╭─ TRECHO SELECIONADO
Há os que vêem no cônjuge
um verdadeiro teste de paciência, pois os seus santos não
se cruzam. Mas a família é a base dos reflexos agradáveis
ou desagradáveis que o passado nos devolve. E não
é demais lembrar que o lar não existe para a contemplação
egoística da espécie, porém, “para santuário
onde, por vezes, exigem-se a renúncia e o sacrifício
de uma existência inteira.”(8)
Sobre a educação dos
filhos, recordemos que os pais espíritas “devem conduzir
energicamente os filhos para a evangelização espírita,
pois, qualquer indiferença nesse particular, pode conduzir
a criança aos prejuízos religiosos de outrem, ao apego
do convencionalismo, e à ausência de amor à
verdade.”(9) Desde os primeiros
anos, devemos ensinar os filhos a fugir do abismo da liberdade,
controlando-lhes as atitudes, pois que essa é a ocasião
mais propícia à edificação das bases
de uma vida.
Coincidentemente, ou não,
os jovens mais agressivos são aqueles que tiveram extrema
liberdade na infância e foram pouco estimados pelos pais,
sentiram-se rejeitados no grupo familiar ou se consideraram pouco
atraentes (baixa auto-estima). Mas quando os filhos são rebeldes
e incorrigíveis, impermeáveis a todos os processos
educativos, como devemos educá-los? Ora, “depois de
movimentarmos todos os processos de amor e de energia no trabalho
de orientação educativa é justo que sem descontinuidade
da dedicação e do sacrifício, esperemos a manifestação
da providência divina para o esclarecimento dos filhos incorrigíveis,
compreendendo que essa manifestação deve chegar através
de dores e de provas acerbas, de modo a semear-lhes (nos filhos),
com êxito, o campo da compreensão e do sentimento.”(10)
╰─
╭─ DADOS FORNECIDOS
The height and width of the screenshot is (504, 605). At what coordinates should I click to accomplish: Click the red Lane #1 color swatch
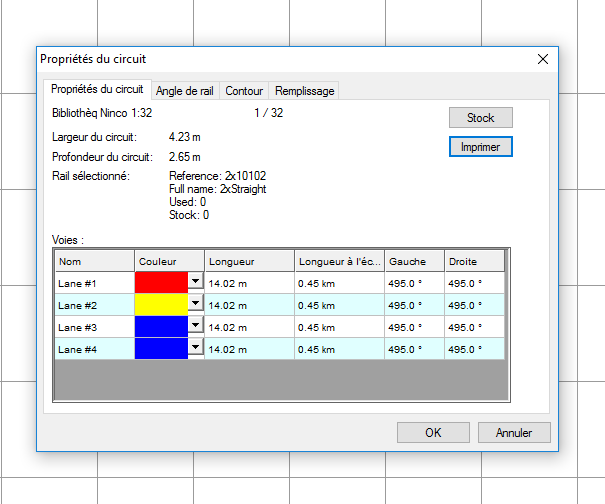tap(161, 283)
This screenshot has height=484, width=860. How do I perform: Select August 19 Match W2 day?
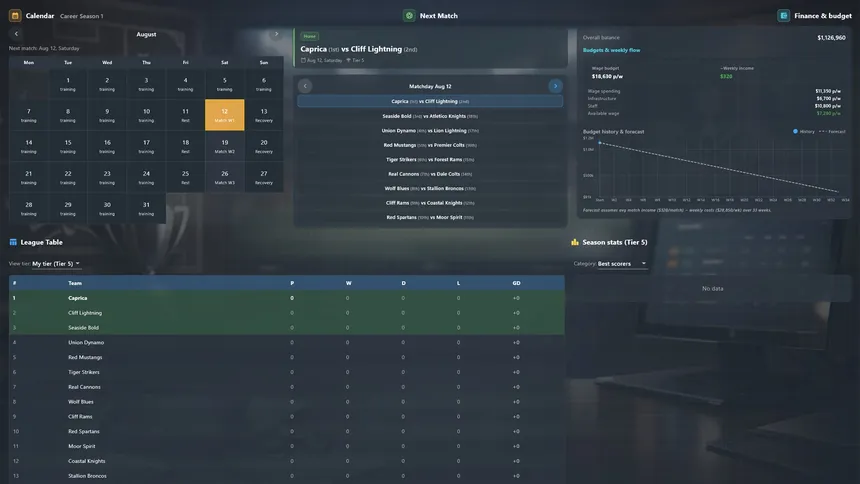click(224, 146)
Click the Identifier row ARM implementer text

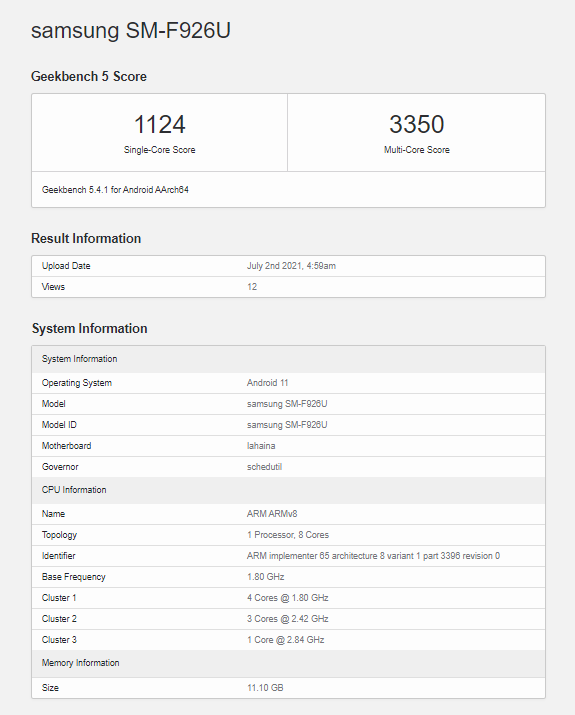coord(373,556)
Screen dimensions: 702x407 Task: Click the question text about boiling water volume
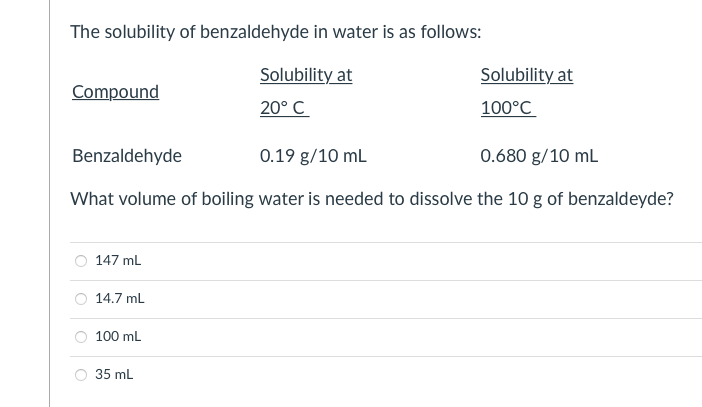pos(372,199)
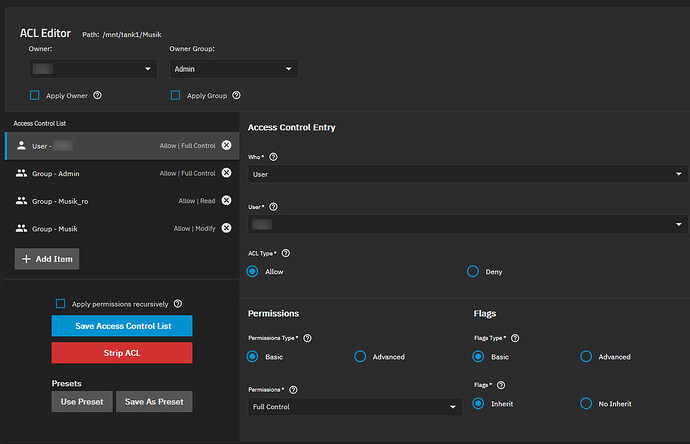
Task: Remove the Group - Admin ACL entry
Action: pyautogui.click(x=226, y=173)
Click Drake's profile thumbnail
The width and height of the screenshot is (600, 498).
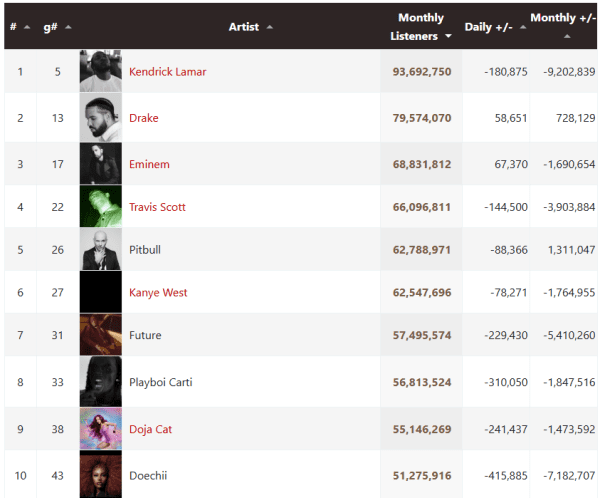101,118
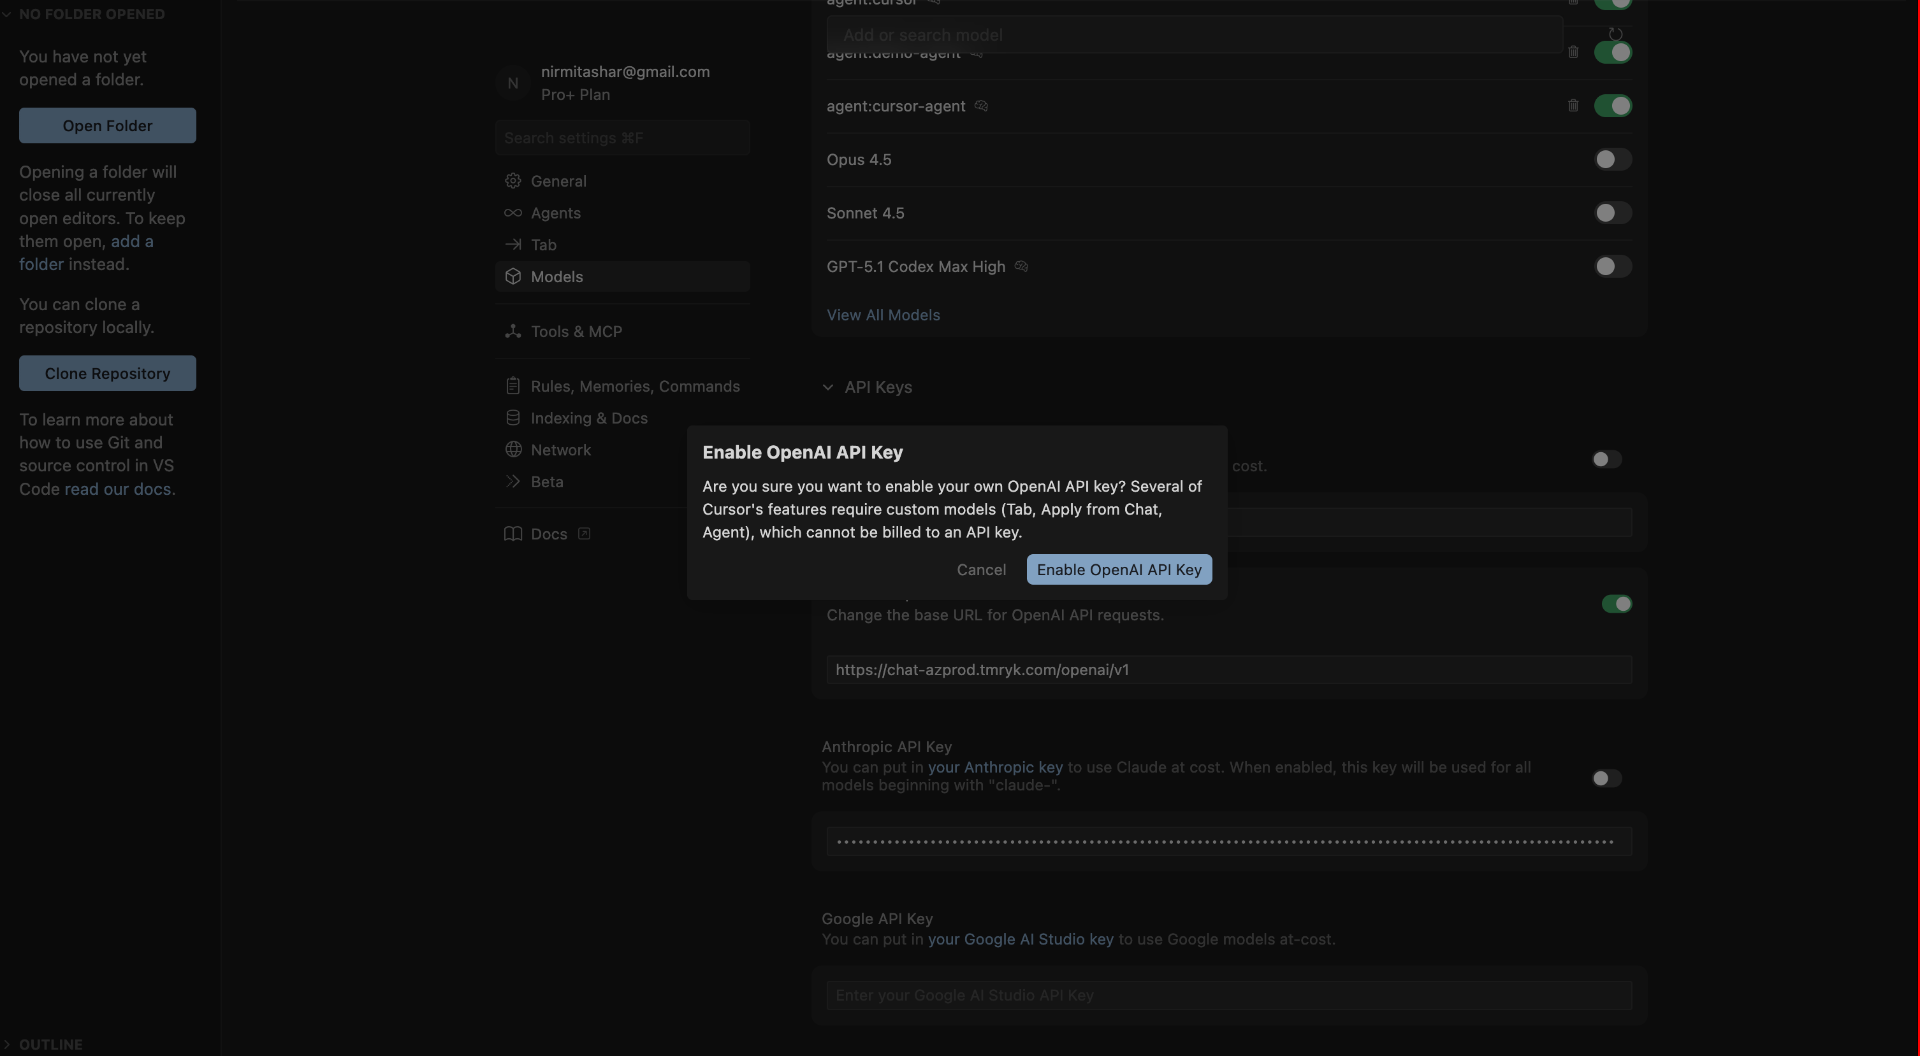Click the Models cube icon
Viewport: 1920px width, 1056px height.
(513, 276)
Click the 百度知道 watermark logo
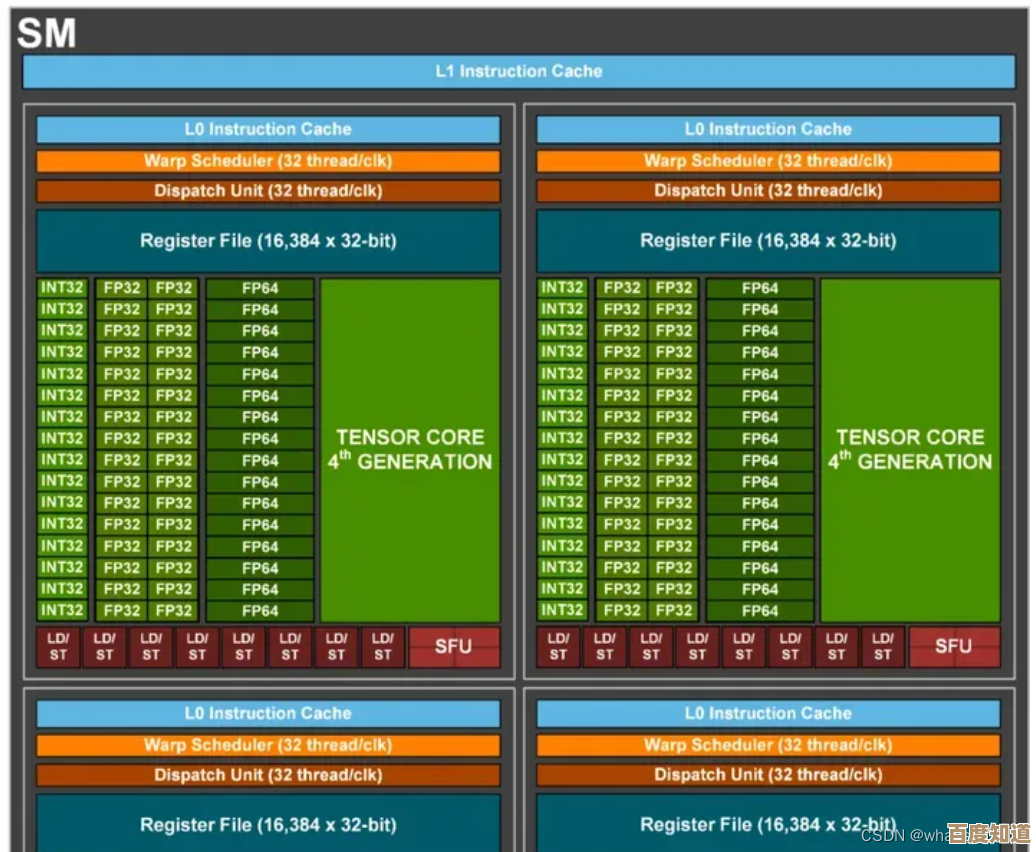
╰─
TRABALHO SOLICITADO —
A. Com base no trecho sobre família e educação dos filhos, responda a cada item:
(i) Segundo o trecho, para que o lar não existe?
(ii) A que qualquer indiferença quanto à evangelização espírita pode conduzir a criança?
(iii) Quais jovens o trecho aponta como os mais agressivos?
B. Transcreva do trecho sobre família e educação dos filhos a parte que começa em "Sobre a educação" e vai até "de uma vida.".

RESPOSTAS ÀS TAREFAS —
A.
(i) Para a contemplação egoística da espécie.
(ii) Aos prejuízos religiosos de outrem, ao apego do convencionalismo e à ausência de amor à verdade.
(iii) Os que tiveram extrema liberdade na infância e foram pouco estimados pelos pais, sentiram-se rejeitados no grupo familiar ou se consideraram pouco atraentes (baixa auto-estima).

B.
Sobre a educação dos
filhos, recordemos que os pais espíritas “devem conduzir
energicamente os filhos para a evangelização espírita,
pois, qualquer indiferença nesse particular, pode conduzir
a criança aos prejuízos religiosos de outrem, ao apego
do convencionalismo, e à ausência de amor à
verdade.”(9) Desde os primeiros
anos, devemos ensinar os filhos a fugir do abismo da liberdade,
controlando-lhes as atitudes, pois que essa é a ocasião
mais propícia à edificação das bases
de uma vida.